To investigate the effects of recombinant Gas6 (rGas6) on efferocytosis in PHT based on mice models of cholestasis.

METHODS

The cholestasis models were established by bile duct ligation (BDL) and 3,5-diethoxycarbonyl-1,4-dihydrocollidine (DDC) diet. rGas6 was intra-peritoneally injected to induce macrophage efferocytosis. Portal pressure (PP) was determined and subsequent evaluations of liver injury, inflammation, fibrosis, and efferocytosis were performed. RAW264.7 cells, Jurkat cells, and human liver sinusoidal endothelial cells (hLSECs) were used to investigate the role of Gas6-mediated efferocytosis in PHT in vitro.

RESULTS

Both BDL and DDC models exhibited remarkable elevations in PP, accompanied with significant liver injury, inflammation, and fibrosis. The macrophage efferocytosis was also defected in BDL and DDC mice. Administration of rGas6 promoted macrophage efferocytosis via phosphorylation of MerTK, which reduced apoptotic cells and increased reparative macrophages in liver. It further lowered PP and ameliorated hepatic inflammation, while fibrosis was not significantly alleviated or exacerbated. In vitro study confirmed the enhancement of macrophage efferocytosis upon rGas6 treatment, accompanied with a transition to reparative phenotype. Moreover, efferocytotic macrophage mitigated hLSEC injury and defenestration.

CONCLUSION

BDL- and DDC-induced cholestasis mice exhibited significant PHT and defective efferocytosis. rGas6-mediated activation of MerTK enhanced macrophage efferocytosis, which cleared apoptotic cells, alleviated hepatic inflammation, and eventually ameliorated intrahepatic vascular resistance and PP.

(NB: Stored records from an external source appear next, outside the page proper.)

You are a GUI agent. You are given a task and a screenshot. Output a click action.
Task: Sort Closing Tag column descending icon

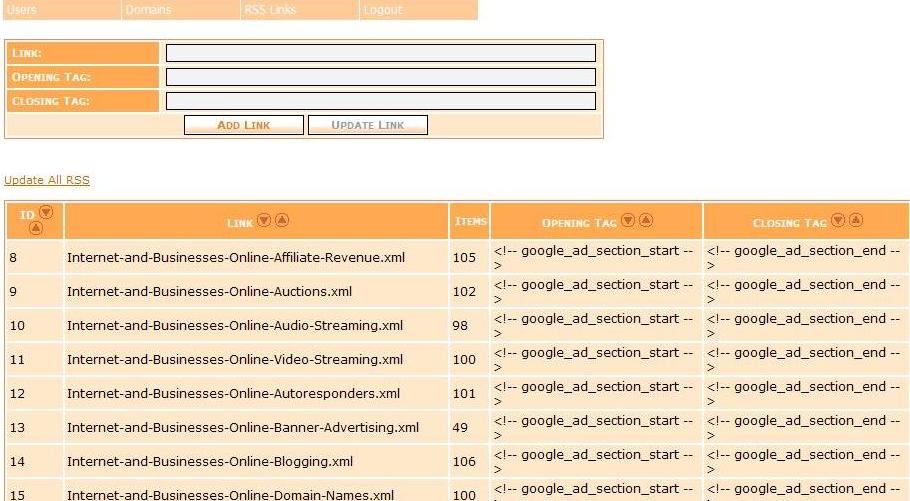pyautogui.click(x=838, y=220)
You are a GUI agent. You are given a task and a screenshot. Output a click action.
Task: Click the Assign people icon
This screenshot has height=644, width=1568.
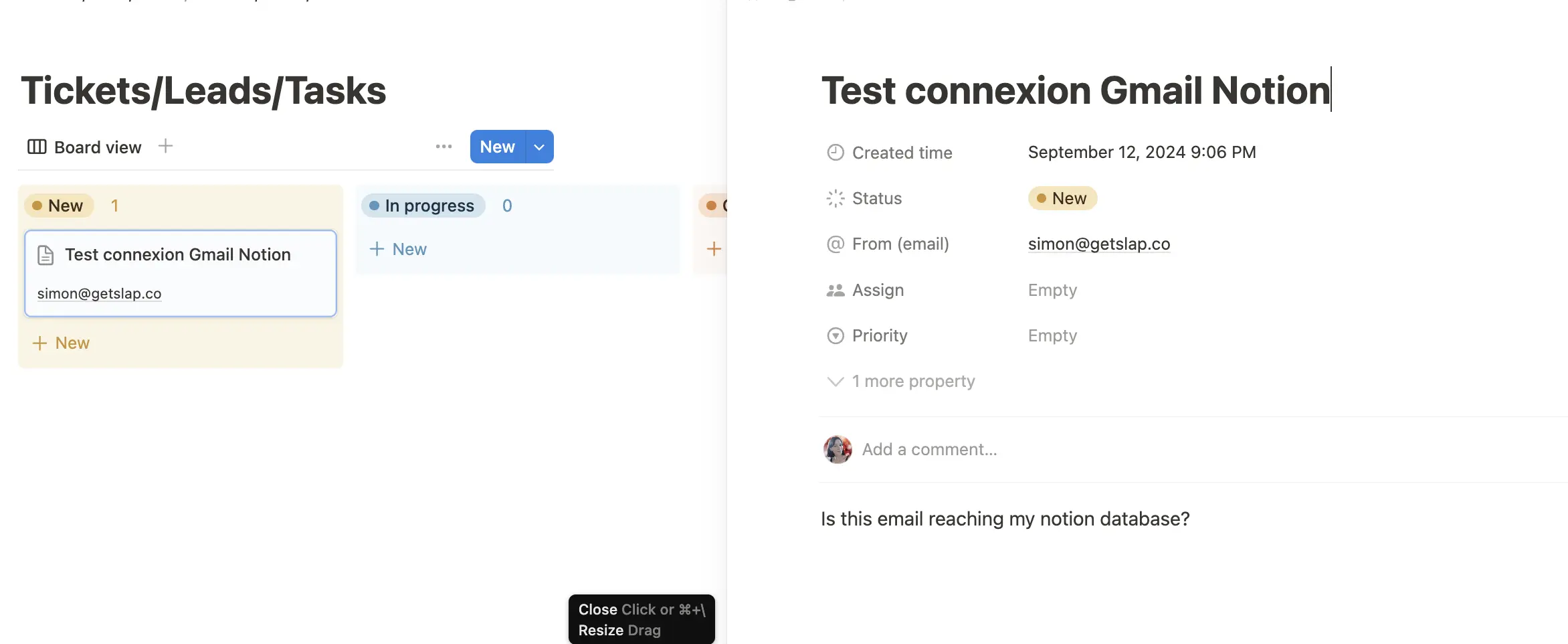click(836, 291)
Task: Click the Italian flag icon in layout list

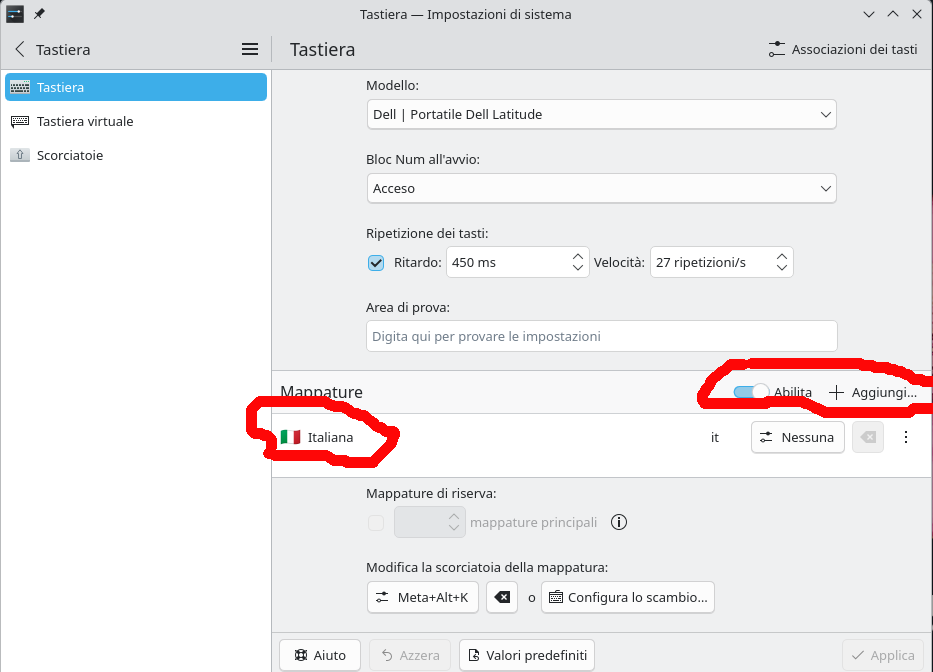Action: (x=290, y=437)
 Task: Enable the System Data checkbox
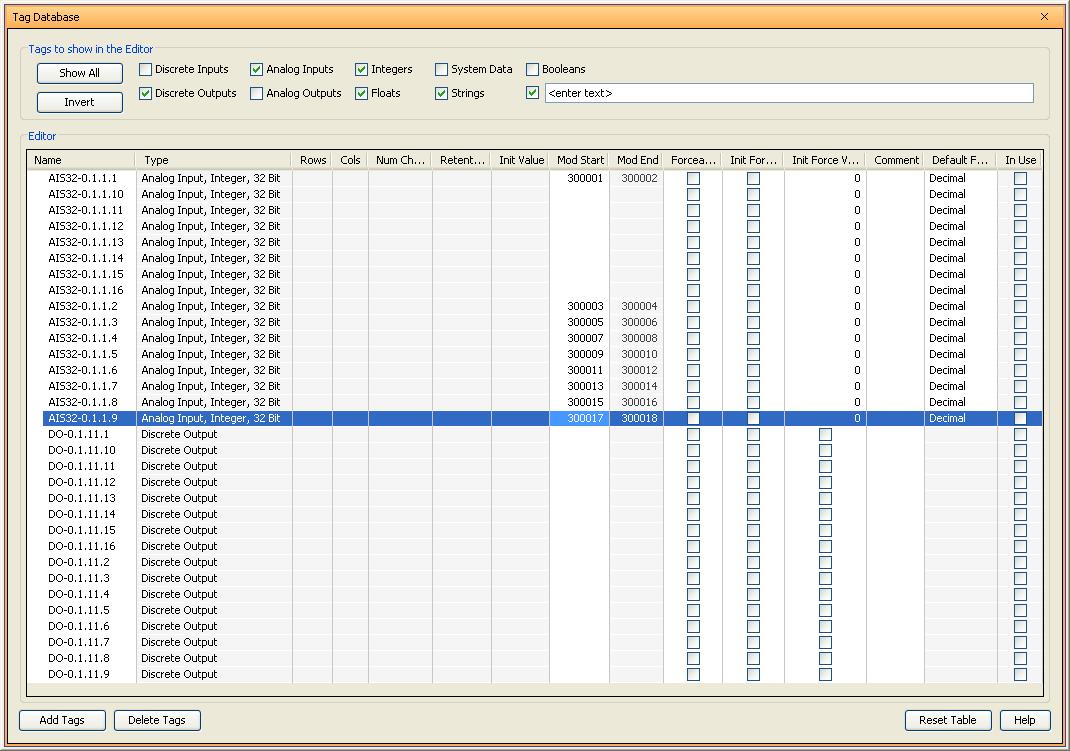(442, 70)
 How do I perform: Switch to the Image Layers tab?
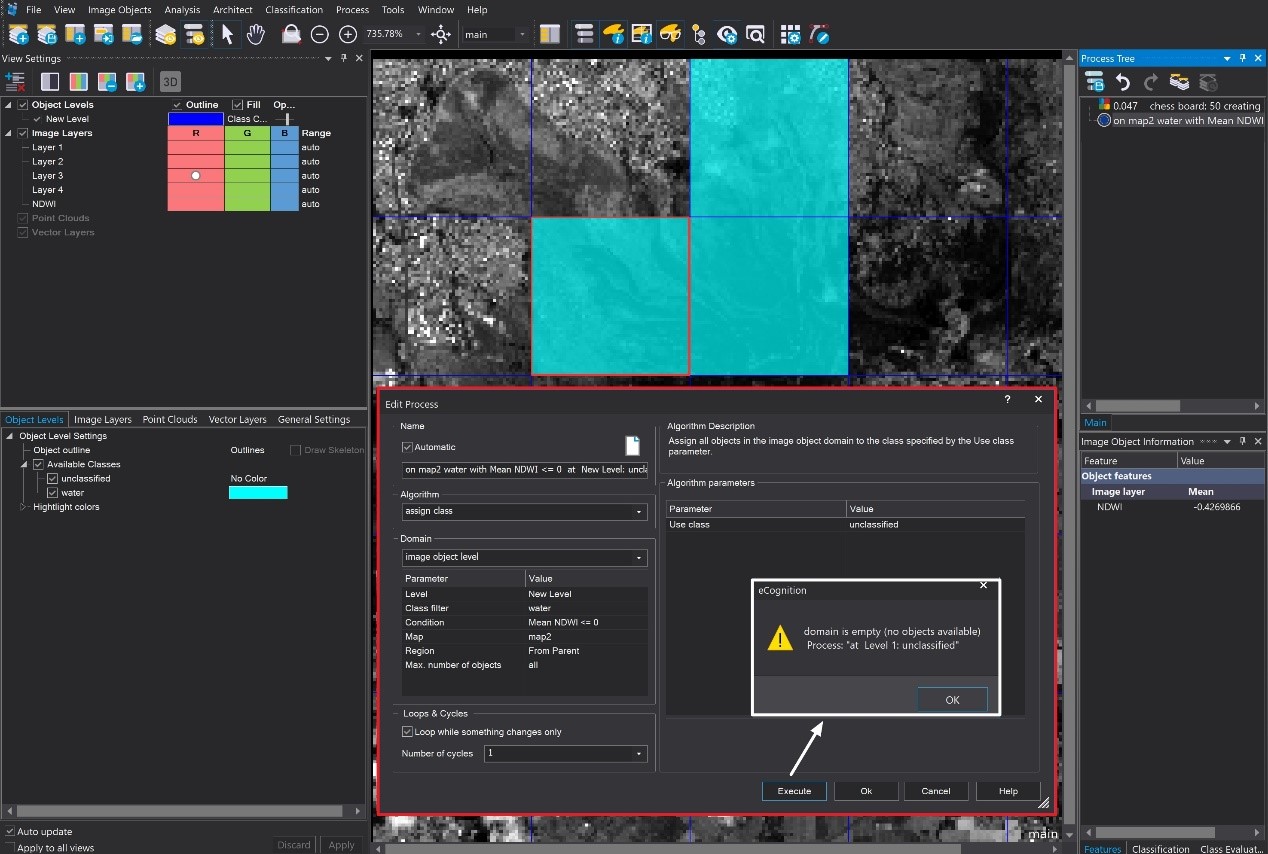tap(102, 420)

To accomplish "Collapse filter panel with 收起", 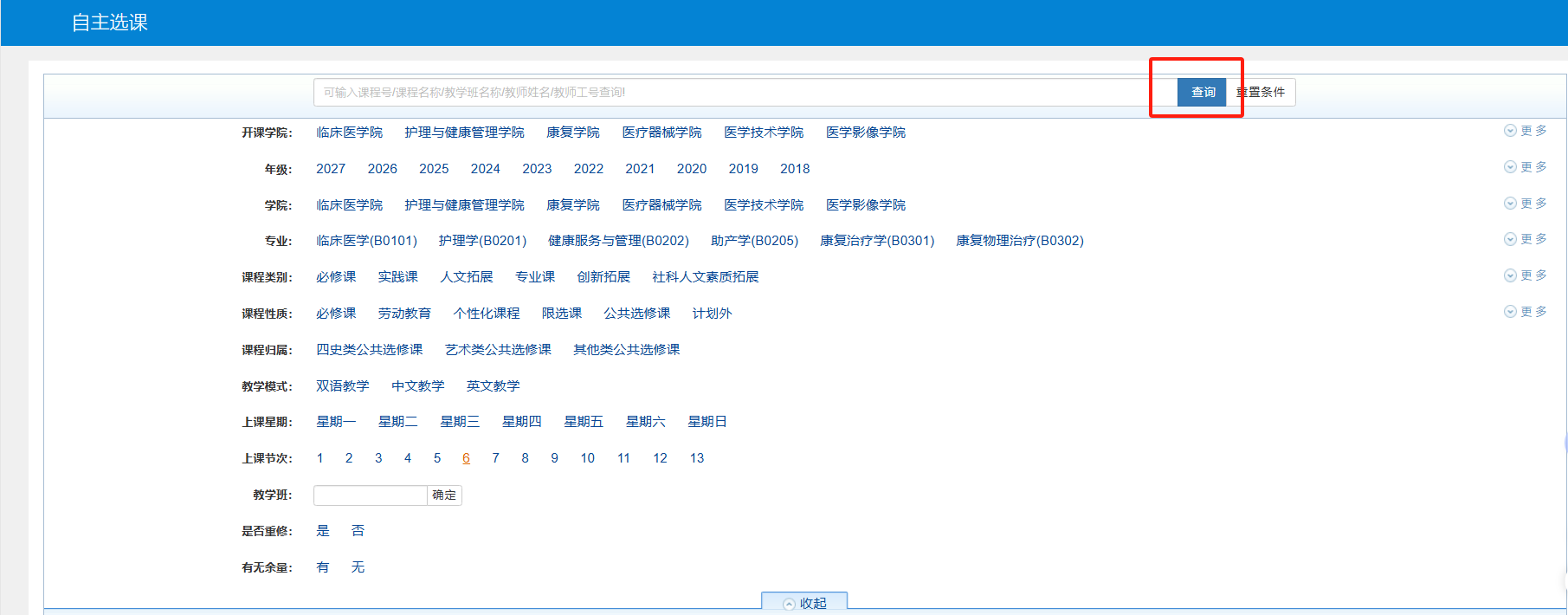I will (804, 603).
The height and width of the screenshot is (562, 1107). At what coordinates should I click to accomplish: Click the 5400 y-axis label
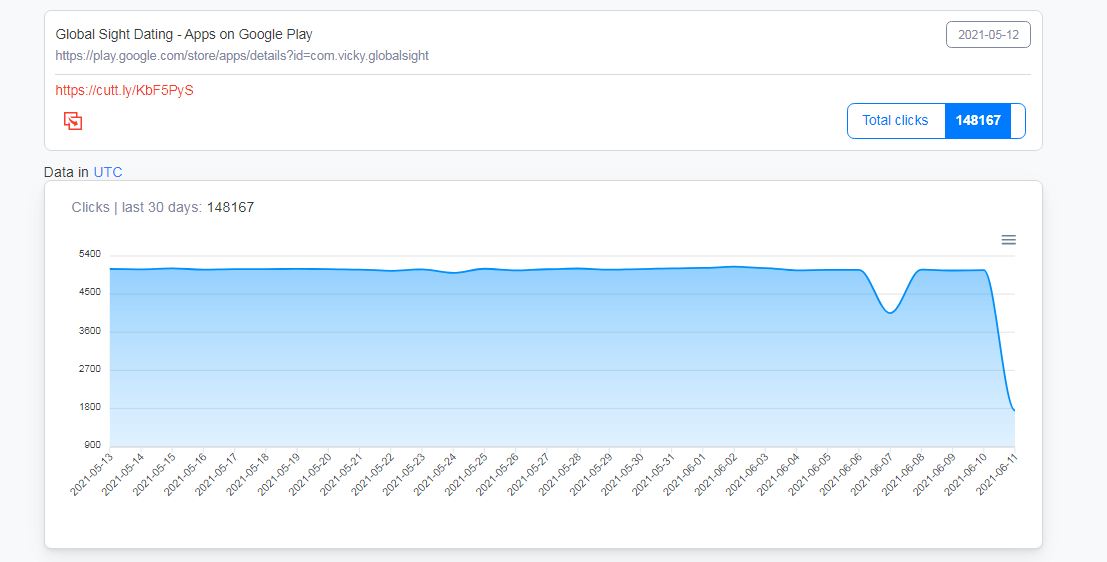(x=90, y=254)
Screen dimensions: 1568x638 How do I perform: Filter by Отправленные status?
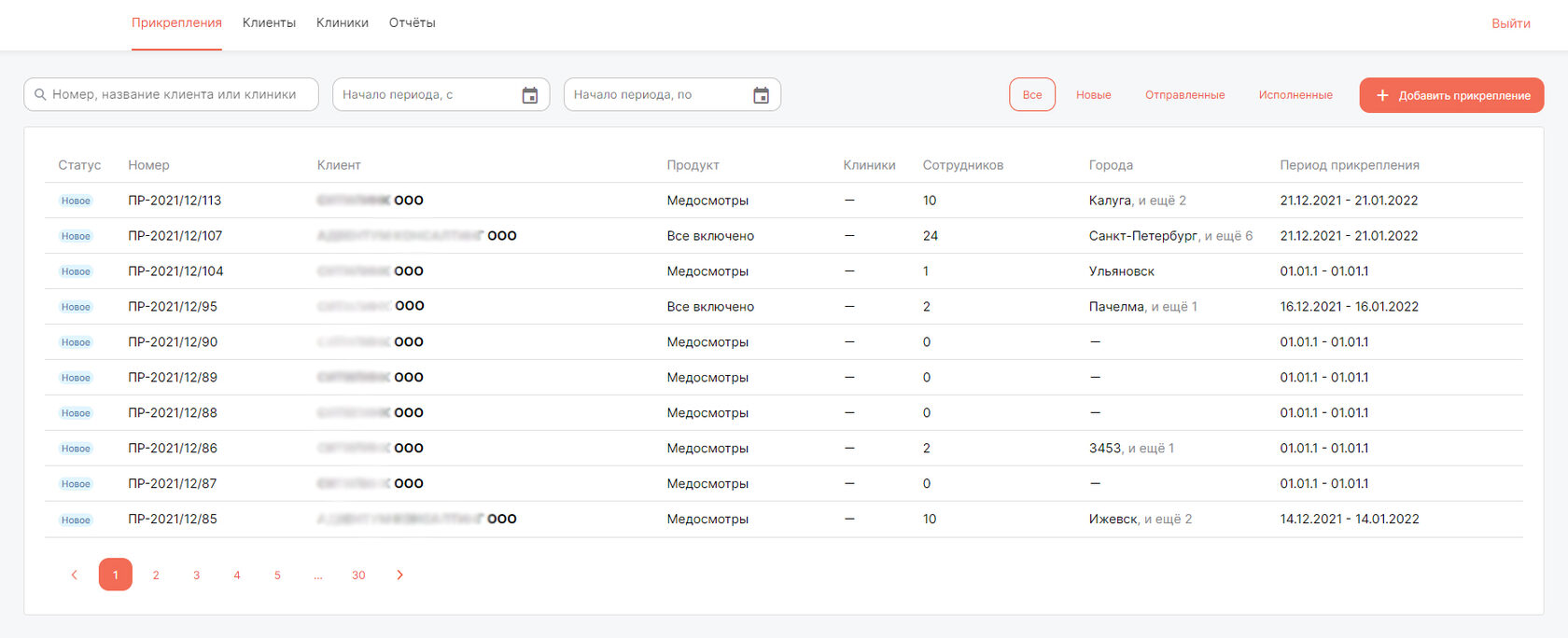pyautogui.click(x=1184, y=95)
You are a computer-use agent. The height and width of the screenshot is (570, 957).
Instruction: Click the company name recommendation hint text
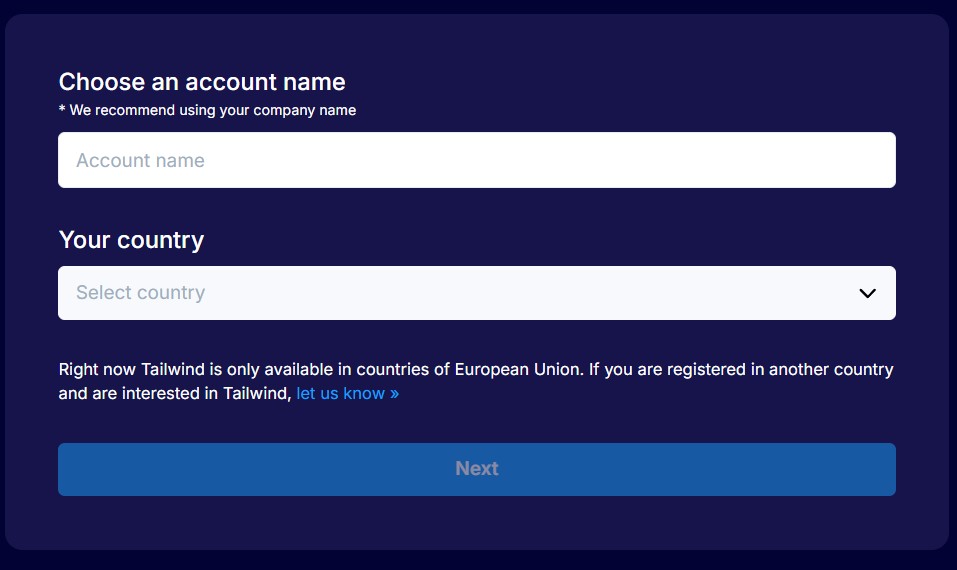point(212,110)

Keywords: Portal hypertension; Cholestatic liver disease; Growth arrest specific 6; Efferocytosis; MER proto-oncogene; Tyrosine kinase

Core Tip: The current study revealed that defective efferocytosis was related to portal hypertension (PHT) in mice model of cholestasis. Administration of recombinant growth arrest specific 6 (Gas6) ameliorated elevated intrahepatic vascular resistance and portal pressure in cholestasis. Gas6 enhanced macrophage efferocytosis by activating MerTK, which relieved inflammation and eventually alleviated liver sinusoidal endothelial cell dysfunction and PHT.